| EXERCISE INSTRUCTIONS |
From the top of the records below, return each line exactly, ending with the line that contains "SEASONAL COSTUMES/MASKS (746, 247)".

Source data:

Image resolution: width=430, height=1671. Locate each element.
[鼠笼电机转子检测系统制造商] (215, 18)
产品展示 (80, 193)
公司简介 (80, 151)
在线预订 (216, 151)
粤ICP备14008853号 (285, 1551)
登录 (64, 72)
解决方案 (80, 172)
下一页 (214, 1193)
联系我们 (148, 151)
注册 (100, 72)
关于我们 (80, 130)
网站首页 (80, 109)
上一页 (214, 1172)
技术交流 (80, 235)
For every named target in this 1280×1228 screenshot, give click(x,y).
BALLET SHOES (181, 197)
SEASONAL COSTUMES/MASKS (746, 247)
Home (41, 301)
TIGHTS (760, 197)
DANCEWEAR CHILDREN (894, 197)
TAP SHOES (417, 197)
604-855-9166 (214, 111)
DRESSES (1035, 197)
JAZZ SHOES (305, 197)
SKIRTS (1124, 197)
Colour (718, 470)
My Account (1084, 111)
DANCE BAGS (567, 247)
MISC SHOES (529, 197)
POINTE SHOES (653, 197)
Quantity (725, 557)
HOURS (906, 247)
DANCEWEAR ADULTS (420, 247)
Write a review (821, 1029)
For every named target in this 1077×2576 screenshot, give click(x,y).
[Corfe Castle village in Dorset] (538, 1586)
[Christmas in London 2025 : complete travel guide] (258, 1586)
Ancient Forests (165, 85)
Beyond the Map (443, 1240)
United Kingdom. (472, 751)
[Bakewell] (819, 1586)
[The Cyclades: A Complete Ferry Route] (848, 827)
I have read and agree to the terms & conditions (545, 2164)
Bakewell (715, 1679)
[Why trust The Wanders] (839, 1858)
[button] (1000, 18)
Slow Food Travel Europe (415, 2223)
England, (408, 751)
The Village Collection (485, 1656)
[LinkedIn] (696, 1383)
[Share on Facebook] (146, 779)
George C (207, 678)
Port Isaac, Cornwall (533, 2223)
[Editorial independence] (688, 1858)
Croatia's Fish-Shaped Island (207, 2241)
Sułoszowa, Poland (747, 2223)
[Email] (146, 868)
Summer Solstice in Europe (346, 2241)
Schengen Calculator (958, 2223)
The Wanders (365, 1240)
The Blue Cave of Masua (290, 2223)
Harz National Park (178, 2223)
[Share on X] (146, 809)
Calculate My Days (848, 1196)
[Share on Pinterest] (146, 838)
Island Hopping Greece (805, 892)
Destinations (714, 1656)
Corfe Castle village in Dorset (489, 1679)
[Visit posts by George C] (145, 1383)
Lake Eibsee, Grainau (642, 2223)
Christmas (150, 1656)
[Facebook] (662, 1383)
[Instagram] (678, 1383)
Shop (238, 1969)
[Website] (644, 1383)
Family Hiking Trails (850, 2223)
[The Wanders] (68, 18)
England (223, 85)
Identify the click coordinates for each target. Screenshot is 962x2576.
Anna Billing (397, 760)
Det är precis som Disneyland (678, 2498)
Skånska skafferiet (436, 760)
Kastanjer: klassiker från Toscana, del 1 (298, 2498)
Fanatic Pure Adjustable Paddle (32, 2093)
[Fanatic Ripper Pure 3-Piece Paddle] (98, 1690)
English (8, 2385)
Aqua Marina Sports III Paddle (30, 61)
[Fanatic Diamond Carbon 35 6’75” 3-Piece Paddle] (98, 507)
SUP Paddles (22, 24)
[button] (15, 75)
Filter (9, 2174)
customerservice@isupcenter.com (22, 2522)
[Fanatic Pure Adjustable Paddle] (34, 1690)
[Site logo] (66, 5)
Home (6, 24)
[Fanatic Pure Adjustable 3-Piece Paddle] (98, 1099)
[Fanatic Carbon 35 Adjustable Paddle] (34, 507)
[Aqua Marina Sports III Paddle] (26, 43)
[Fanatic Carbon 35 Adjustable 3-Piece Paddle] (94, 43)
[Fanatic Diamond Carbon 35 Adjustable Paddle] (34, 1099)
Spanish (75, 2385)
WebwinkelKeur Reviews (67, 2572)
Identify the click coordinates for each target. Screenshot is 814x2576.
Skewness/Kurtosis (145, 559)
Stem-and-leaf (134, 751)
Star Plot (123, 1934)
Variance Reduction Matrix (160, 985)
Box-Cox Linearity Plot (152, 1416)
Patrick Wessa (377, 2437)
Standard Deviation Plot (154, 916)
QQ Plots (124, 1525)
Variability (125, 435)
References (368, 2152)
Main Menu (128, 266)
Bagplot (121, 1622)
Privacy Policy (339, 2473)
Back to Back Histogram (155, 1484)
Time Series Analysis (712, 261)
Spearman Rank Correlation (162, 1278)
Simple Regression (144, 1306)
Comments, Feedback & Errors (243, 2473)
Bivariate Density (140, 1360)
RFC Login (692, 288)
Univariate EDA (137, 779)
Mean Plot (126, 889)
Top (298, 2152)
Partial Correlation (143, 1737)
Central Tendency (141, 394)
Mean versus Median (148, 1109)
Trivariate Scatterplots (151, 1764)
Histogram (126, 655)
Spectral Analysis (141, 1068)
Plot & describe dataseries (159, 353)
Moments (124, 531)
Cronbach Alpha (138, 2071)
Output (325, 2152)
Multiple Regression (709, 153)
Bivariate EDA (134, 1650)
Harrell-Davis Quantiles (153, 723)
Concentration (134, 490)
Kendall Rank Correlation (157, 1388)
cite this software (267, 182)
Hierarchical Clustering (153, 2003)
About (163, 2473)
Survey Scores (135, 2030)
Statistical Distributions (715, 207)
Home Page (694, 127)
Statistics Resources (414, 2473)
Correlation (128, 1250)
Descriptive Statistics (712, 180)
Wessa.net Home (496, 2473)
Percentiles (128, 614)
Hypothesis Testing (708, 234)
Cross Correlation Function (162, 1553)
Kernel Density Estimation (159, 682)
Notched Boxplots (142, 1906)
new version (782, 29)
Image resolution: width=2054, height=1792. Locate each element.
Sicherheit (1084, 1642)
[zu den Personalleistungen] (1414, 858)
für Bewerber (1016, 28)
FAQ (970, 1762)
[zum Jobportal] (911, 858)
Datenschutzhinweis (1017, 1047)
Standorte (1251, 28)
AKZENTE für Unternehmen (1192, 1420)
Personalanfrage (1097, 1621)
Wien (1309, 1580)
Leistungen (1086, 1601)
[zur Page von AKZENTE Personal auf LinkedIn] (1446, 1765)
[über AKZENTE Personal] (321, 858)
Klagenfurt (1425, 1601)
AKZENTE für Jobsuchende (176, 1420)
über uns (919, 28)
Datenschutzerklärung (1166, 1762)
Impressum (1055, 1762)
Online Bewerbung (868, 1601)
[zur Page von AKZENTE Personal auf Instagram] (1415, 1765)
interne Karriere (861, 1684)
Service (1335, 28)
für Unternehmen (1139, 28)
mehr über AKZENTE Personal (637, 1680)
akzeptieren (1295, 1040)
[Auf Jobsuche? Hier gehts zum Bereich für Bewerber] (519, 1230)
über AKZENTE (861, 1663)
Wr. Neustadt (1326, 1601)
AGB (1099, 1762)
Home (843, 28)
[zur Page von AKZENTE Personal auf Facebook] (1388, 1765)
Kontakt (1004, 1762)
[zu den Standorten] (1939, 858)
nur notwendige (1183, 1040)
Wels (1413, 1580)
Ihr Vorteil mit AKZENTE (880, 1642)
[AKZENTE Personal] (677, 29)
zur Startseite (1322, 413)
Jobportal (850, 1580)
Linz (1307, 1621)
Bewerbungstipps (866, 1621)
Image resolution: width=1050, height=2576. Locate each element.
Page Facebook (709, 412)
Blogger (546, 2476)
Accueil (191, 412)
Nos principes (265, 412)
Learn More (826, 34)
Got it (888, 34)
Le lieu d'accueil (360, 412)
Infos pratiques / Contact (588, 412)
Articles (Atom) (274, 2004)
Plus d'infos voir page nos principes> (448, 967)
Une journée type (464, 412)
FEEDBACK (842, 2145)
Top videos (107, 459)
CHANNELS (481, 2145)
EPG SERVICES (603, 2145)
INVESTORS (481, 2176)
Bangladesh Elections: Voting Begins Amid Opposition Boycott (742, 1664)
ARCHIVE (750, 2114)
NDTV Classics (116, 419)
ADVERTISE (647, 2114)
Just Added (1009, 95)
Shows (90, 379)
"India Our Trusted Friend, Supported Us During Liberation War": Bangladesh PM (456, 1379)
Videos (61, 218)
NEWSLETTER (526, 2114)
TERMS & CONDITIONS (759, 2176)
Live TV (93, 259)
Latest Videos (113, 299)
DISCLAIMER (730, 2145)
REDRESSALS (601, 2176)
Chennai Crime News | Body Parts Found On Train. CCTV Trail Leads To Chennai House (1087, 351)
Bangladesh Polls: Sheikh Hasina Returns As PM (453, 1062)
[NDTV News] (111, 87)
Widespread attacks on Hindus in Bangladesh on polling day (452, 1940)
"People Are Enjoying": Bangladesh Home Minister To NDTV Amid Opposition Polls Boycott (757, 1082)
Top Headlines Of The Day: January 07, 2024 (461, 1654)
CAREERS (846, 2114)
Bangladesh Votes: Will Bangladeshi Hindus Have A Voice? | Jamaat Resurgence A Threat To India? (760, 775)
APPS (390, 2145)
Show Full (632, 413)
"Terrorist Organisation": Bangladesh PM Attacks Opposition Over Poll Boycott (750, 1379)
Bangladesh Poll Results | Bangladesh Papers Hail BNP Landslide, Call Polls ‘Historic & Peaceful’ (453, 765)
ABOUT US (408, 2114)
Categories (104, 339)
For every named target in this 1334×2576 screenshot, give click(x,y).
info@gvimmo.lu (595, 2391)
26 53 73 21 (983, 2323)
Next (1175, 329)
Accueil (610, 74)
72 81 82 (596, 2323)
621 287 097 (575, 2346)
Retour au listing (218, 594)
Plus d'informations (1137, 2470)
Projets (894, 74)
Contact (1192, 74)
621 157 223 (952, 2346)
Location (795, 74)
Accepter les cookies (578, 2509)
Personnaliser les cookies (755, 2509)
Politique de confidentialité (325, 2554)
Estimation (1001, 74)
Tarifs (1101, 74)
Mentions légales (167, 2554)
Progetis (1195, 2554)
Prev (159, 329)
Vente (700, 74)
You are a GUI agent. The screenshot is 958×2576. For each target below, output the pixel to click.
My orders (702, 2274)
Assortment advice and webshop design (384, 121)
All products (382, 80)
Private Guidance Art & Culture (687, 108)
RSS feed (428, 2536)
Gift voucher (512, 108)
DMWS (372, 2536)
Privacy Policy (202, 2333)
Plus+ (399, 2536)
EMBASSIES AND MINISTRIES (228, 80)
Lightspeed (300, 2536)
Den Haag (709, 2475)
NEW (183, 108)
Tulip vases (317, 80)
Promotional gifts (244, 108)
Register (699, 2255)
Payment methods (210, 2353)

| YOUR RESPONSE |
Image resolution: width=430, height=1671. Locate each element.
[鼠笼电机转子检测系统制造商] (215, 18)
产品展示 (80, 193)
公司简介 (80, 151)
在线预订 (216, 151)
粤ICP备14008853号 (285, 1551)
登录 (64, 72)
解决方案 (80, 172)
下一页 (214, 1193)
联系我们 (148, 151)
注册 (100, 72)
关于我们 (80, 130)
网站首页 (80, 109)
上一页 (214, 1172)
技术交流 (80, 235)
For every named target in this 1280×1228 screenshot, give click(x,y).
BALLET SHOES (181, 197)
SEASONAL COSTUMES/MASKS (746, 247)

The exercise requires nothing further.